What's puzzle me is that past at certain number (10 millions), clojure
chocks and throw a «java.lang.OutOfMemoryError: Java heap space»,
continue for a while and stop before completing the sequence.

The JVM puts a limit on the amount of memory that will be allocated. Try adding -Xmx512m to your java invocation, and you'll get much further. Also make sure you're running with -server.


It is also 10x slower compared to python, that manage to complete it
successfully.

You might have to run a method tens of thousands of times before the Hotspot JIT will optimize an invocation.

Furthermore, (filter even? (range 10000000)) in the REPL will try to print the sequence. That's no good.
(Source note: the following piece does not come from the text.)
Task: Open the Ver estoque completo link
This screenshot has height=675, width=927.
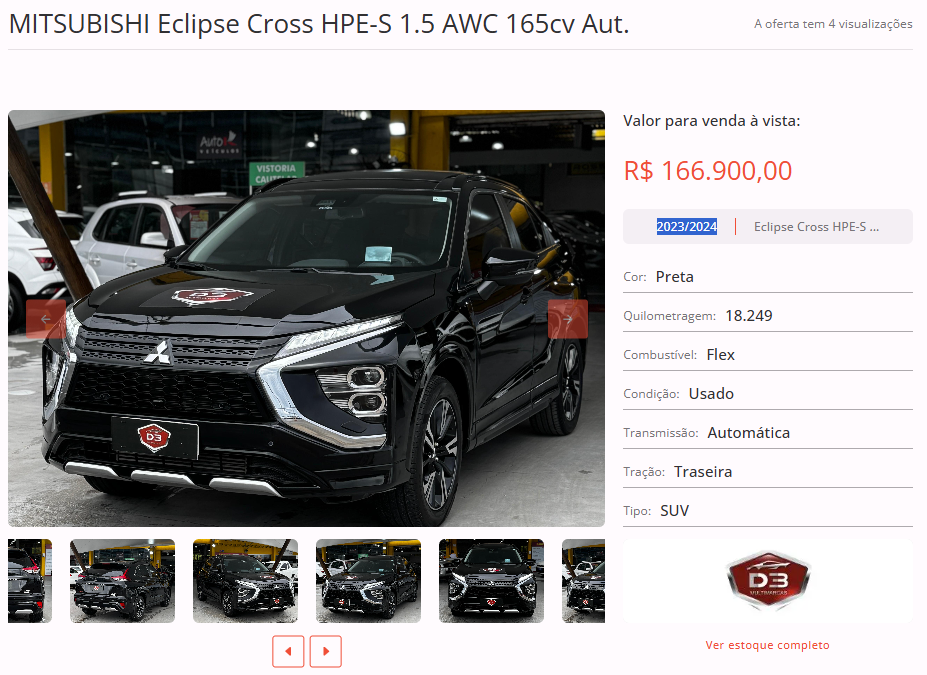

To attempt to time this fairly, I tried


user=> (time (count (filter even? (range 10000000))))
"Elapsed time: 1690.235 msecs"
5000000
user=> (time (count (filter even? (range 10000000))))
"Elapsed time: 1127.633 msecs"
5000000


It stabilizes quite quickly.


Python:


>>> import time
>>> def tryout():
...   t1 = time.time()
...   print len(filter(evenp,range(10000000)))
...   t2 = time.time()
...   print t2 - t1
...
>>> tryout()
5000000
3.80207896233
>>> tryout()
5000000
4.21358513832

In short: Clojure is about 4x faster than Python on this trivial example.